[READING TEXT]:
== == ==

The aristocrat of the plant kingdom is the tree. We hear much about the important role of the equatorial forests for storing CO2, but their role in creating beneficial climates and fresh water are seldom acknowledged and little understood.
PHOTOSYNTHESIS
This was undoubtedly the most important process introduced by evolving Nature, for it allowed life to take an enormous stride toward greater complexity and higher levels of energy. Photosynthesis is the process by which organisms, higher plants as well as phytoplankton, algae, and bacteria, convert the sun’s energy into chemical energy. This respiration involves inhaling carbon dioxide, exhaling oxygen, and storing glucose.
This marvelous alchemy transforms the basic, plentiful substance of CO2 into essential food. Water is the medium, or engine, for this process. The roots bring up water replete with mineral nourishment for the plant. Photosynthesis converts CO2 and H2O into carbohydrates and oxygen. The breaking down of carbohydrates produces water of greater volume and higher quality than the water that was taken up, to be transpired by the leaves.
In this way forests actually create water. Richard St. Barbe Baker, founder of Men of the Trees, an international movement to advance tree planting and conservation, demonstrated that planting the right kind of trees can transform desert landscapes into productive forests that both produce new water and attract rainfall.
There is another, more subtle way in which water mediates energy through trees. In order to evolve and sustain itself, life on earth depends on a balance between the positive energy of the sun and the negative energy of Earth. Water acts a bit like sperm, as the fertilizing agent in this process.*26 The tree, as the highest form of the plant, has the vital role of balancing this energy for the benefit of the whole biosphere.
EVOLUTION OF THE FOREST
Viktor Schauberger believed that only people who love the forest should be its caretakers. “Those who view the forest merely as an object of speculation do it and all other living creatures great harm,” he said, “for the forest is the cradle of water. If the forest dies, the springs will dry up, meadows will become barren, and many countries will inevitably be seized by unrest of such a kind that it will bode ill for every one of us.”1
Schauberger’s core belief was that healthy forests are the main source of high-quality water, but that they also ensure that rainfall is available in continental regions that would otherwise become arid. As equatorial deforestation has greatly accelerated since he died, it might be useful to summarize the effects of this devastation.

== == ==

[ENTRIES SUPPLIED]:

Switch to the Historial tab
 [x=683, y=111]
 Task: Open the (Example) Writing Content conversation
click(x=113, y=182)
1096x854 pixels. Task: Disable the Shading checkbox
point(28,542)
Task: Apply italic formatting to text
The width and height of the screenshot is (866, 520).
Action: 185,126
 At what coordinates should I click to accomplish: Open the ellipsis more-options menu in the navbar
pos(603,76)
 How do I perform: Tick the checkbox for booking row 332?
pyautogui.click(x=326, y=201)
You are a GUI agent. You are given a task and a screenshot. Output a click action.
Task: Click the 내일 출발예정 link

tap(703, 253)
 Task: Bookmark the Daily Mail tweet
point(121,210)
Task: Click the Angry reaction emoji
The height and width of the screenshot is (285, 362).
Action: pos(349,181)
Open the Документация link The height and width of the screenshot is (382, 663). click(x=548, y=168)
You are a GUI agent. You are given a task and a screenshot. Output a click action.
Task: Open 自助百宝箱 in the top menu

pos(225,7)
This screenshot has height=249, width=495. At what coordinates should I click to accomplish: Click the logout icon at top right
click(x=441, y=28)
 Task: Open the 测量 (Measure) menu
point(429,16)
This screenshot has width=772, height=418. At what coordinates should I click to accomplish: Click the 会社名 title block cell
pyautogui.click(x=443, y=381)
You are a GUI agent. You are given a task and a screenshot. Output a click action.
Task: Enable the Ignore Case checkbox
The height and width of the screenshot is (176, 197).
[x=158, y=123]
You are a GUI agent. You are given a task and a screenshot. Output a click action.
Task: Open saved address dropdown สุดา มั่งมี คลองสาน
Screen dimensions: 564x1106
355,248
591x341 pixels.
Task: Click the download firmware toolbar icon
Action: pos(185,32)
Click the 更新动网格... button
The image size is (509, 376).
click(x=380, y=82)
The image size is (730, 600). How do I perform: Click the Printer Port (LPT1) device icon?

== == ==

[ABOUT THIS EXERCISE]: Transcribe the stretch of the text on forests and water from "There is another, more" through "the whole biosphere.".

[RESPONSE BELOW]:
There is another, more subtle way in which water mediates energy through trees. In order to evolve and sustain itself, life on earth depends on a balance between the positive energy of the sun and the negative energy of Earth. Water acts a bit like sperm, as the fertilizing agent in this process.*26 The tree, as the highest form of the plant, has the vital role of balancing this energy for the benefit of the whole biosphere.